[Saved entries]
++++++
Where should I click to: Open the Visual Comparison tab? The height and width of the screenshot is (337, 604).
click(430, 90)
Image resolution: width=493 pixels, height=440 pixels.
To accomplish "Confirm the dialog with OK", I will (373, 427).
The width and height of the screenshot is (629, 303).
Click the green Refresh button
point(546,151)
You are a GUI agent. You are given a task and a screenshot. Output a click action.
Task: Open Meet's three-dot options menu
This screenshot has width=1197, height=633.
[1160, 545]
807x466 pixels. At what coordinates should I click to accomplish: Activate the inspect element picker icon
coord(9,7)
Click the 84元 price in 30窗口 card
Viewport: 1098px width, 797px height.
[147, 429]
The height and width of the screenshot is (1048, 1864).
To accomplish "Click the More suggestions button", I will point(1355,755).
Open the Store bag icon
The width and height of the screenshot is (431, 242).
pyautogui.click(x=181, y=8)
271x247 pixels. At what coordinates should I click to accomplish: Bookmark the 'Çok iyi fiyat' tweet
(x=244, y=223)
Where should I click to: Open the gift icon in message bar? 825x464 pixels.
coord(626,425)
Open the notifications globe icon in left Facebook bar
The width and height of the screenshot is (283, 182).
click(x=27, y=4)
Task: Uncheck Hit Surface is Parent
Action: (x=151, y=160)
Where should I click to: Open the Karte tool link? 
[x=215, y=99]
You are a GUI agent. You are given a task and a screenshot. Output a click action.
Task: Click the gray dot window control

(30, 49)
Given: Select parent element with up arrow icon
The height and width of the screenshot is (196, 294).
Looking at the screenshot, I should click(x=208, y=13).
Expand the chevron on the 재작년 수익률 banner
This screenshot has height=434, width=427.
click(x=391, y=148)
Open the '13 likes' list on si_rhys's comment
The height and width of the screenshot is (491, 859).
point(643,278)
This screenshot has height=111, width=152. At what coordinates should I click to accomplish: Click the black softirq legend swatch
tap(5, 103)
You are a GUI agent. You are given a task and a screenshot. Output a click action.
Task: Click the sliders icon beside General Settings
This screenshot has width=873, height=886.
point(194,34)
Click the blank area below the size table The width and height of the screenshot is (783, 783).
++++++
### What you should do
Please find every line in the records above that holds the word "with" and copy it.

### Solution below
To accomplish "Confirm the dialog with OK", I will (373, 427).
Given: Select parent element with up arrow icon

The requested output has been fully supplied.